### Short task A
Answer these questions about the late-filing form:
(i) For what fiscal year does the registrant need additional time to file its Form 10-K?
(ii) Who is named as the contact person for this notification, and what is that person's title?
(iii) Under item (b) of Part II, by what day will a subject quarterly report on Form 10-Q be filed?
### Short task B
Write the next part of the late-filing form, picking up after its last sentence.

[Start Given passage]

PART II - RULES 12b-25(b) AND (c)

 

If the subject report could not be filed without unreasonable effort or expense and the registrant seeks relief pursuant to Rule 12b-25(b), the following should be completed. (Check box if appropriate). [X]

 

(a) The reason described in reasonable detail in Part III of this form could not be eliminated without unreasonable effort or expense;

 

(b) The subject annual report, semi-annual report, transition report on Form 10-K, Form 20-F, Form 11-K, Form N-SAR or Form N-CSR, or portion thereof, will be filed on or before the fifteenth calendar day following the prescribed due date; or the subject quarterly report of transition report on Form 10-Q or subject distribution report on Form 10-D, or portion thereof, will be filed on or before the fifth calendar day following the prescribed due date; and

 

(c) The accountant's statement of other exhibit required by Rule 12b-25(c) has been attached if applicable.

 

PART III - NARRATIVE

 

State below in reasonable detail the reasons why Forms 10-K, 20-F, 11-K, 10-Q, 10-D, N-SAR, N-CSR or the transition report portion thereof, could not be filed within the prescribed time period.

 

Additional time is required in order to prepare and file the Registrant’s Form 10K for the fiscal year ended September 30, 2011. The Registrant further represents that the Form 10-K will be filed by no later than the 15th day following the date on which the Form 10-K was due.

 

PART IV - OTHER INFORMATION

 

(1) Name and telephone number of person to contact in regard to this notification 

 

Charles E. Coppa, CFO   781   224-2411
(Name)   (Area  Code)   (Telephone Number)

 

(2) Have all other periodic reports required under Section 13 or 15(d) of the Securities Exchange Act of 1934 or Section 30 of the Investment Company Act of 1940 during the preceeding 12 months or for such shorter period that the registrant was required to file such report(s) been filed? If answer is no, identify report(s). [X] Yes [ ] No 

 

(3) Is it anticipated that any significant change in results of operations from the corresponding period for the last fiscal year will be reflected by the earnings statements to be included in the subject report or portion thereof? [X] Yes [ ] No 

 

If so, attach an explanation of the anticipated change, both narratively and quantitatively, and, if appropriate, state the reasons why a reasonable estimate of the results cannot be made.

[End Given passage]
[Start Recorded information]

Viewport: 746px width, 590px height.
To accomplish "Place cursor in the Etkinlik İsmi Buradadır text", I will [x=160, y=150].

[End Recorded information]
[Start Recorded information]

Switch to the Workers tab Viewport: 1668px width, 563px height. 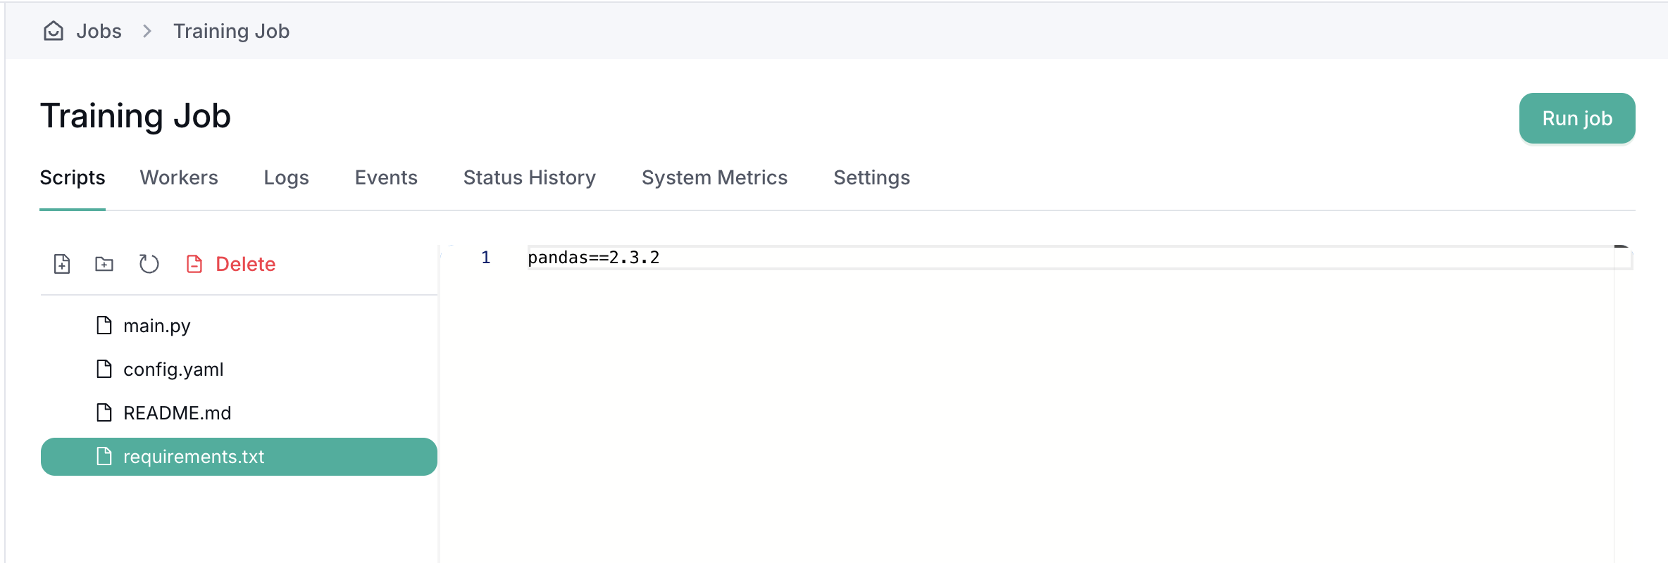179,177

[End Recorded information]

### Expected answer A
(i) The fiscal year ended September 30, 2011.
(ii) Charles E. Coppa, CFO.
(iii) On or before the fifth calendar day following the prescribed due date.

### Expected answer B
 

 
 

The Registrant’s business changed in August 2011, when it sold substantially all of the assets of its Green Tech Products, Inc. molded rubber products operations. The consideration for the purchase of the assets was (i) the assumption by the buyer of substantially all of Green Tech Products’ liabilities, which were approximately $1.2 million; (ii) a $50,000 stock inventory credit toward the purchase of products and services from the buyer, which credit may be applied during the first nine months after completion of the sale; and (iii) a promissory note in the principal amount of $100,000 which is payable in increasing monthly installments over a period of 60 months. Because the molded rubber products business was operated during only a portion of fiscal 2011, Green Tech Products’ assets, liabilities and results of operations will be classified as discontinued operations for all periods to be presented in the Form 10-K for the fiscal year ended September 30, 2011. The Registrant recognized a loss on sale of approximately $59,000 which is included in loss on sale of discontinued operations. The Registrant’s current operations are comprised of its dual fuel conversion operations (American Power Group, Inc.).

 

The Registrant anticipates reporting revenues from continuing operations of approximately $1.77 million for the fiscal year ended September 30, 2011, an increase of $1.44 million as compared to approximately $.33 million for the fiscal year ended September 30, 2010. The increase is attributable to stronger domestic stationary and international stationary and vehicular dual fuel revenues.

 

The Registrant anticipates reporting a net loss from continuing operations of approximately $5.6 million and loss from discontinued operations of approximately $1.2 million for the fiscal year ended September 30, 2011. This net loss is in comparison to a net loss from continuing operations of approximately $4.9 million for the fiscal year ended September 30, 2010 and a loss from discontinued operations of approximately $.71 million. The increase in the annual net loss from continuing operations for the fiscal year ended September 30, 2011 is primarily attributable to a $.62 million increase in research and development costs and an increase in interest and financing costs of approximately $.73 million.

 

In addition, as a result of the operating losses incurred during fiscal 2011, the Registrant anticipates reporting a working capital deficiency of approximately $2.67 million at September 30, 2011 as compared to working capital of approximately $1.0 million at September 30, 2010.

 

GreenMan Technologies, Inc.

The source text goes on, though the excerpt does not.